Stored data:
================================

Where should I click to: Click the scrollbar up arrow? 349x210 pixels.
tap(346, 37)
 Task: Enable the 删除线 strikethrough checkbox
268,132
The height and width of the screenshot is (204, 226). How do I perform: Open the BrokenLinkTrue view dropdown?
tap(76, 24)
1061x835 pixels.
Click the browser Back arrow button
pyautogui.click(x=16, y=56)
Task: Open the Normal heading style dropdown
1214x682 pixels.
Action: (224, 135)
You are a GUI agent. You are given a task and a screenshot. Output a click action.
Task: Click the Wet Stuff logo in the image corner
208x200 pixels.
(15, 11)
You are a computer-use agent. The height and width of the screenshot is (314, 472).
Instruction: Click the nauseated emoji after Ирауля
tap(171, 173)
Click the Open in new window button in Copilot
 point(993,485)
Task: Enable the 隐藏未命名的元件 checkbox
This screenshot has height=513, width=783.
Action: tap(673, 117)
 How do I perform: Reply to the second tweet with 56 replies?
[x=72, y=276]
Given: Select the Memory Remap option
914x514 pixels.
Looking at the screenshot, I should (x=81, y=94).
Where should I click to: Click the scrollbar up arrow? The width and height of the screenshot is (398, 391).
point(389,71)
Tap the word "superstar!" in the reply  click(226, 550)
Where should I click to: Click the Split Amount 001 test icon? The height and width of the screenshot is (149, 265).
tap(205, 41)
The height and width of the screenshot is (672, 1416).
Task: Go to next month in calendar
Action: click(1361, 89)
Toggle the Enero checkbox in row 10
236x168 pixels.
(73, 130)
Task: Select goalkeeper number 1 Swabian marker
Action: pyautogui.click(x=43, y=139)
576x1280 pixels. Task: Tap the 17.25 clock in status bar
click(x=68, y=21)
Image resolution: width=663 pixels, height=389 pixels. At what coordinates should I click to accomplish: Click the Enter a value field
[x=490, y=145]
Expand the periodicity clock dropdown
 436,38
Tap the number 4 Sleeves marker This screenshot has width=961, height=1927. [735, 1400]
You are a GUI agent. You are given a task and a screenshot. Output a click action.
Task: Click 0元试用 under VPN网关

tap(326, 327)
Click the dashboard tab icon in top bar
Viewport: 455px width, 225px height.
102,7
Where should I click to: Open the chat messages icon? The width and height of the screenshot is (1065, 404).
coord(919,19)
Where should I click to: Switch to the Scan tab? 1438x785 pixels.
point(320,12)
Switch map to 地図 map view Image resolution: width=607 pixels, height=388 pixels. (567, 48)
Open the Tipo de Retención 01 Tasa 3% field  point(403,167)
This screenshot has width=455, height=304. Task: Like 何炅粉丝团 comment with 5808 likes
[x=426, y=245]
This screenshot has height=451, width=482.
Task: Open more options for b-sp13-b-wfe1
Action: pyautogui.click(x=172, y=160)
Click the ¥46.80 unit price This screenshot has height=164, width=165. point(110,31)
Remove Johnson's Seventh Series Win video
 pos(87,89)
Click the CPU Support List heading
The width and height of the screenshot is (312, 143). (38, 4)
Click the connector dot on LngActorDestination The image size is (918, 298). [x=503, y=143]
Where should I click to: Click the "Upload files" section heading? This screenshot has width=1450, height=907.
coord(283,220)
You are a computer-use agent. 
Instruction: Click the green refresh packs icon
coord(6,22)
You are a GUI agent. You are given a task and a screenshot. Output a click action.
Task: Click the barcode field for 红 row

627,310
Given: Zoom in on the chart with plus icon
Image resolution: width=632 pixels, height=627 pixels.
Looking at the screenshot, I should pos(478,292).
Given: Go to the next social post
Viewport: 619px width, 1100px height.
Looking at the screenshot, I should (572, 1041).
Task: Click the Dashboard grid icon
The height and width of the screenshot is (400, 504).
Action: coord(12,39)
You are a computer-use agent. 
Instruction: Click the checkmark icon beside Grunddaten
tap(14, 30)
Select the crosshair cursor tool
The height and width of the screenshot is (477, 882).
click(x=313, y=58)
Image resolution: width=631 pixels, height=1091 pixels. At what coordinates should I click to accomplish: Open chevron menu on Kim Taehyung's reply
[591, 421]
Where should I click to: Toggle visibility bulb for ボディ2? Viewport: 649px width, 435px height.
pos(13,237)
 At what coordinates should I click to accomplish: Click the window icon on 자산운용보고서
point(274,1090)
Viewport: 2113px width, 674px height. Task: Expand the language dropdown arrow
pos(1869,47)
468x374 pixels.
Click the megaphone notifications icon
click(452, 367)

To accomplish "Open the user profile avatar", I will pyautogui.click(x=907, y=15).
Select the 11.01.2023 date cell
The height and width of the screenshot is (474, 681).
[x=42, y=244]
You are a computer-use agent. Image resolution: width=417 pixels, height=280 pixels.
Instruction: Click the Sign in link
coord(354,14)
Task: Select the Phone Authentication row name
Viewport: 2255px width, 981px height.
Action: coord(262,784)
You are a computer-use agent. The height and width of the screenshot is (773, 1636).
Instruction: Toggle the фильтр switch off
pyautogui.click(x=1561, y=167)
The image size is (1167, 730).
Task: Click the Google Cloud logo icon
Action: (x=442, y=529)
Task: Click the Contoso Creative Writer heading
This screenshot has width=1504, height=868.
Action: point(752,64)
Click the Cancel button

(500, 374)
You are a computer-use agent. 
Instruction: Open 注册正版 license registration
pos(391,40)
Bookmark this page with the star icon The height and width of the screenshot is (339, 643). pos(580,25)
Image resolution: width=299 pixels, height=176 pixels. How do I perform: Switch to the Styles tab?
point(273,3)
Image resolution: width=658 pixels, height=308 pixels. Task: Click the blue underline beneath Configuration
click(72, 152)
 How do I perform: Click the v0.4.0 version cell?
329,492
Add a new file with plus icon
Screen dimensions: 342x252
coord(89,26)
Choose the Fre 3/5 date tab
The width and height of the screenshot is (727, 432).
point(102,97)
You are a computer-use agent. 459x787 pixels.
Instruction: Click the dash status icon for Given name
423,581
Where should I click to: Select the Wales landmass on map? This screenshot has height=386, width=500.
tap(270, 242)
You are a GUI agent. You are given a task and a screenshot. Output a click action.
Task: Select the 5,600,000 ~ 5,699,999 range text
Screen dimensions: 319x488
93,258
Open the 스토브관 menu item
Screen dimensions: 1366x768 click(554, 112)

================================

WHAT IS BEING ASKED:
Every line above that holds the word "plus" is to be found and copied.

RESPONSE TO THIS TASK:
Given: Zoom in on the chart with plus icon
Add a new file with plus icon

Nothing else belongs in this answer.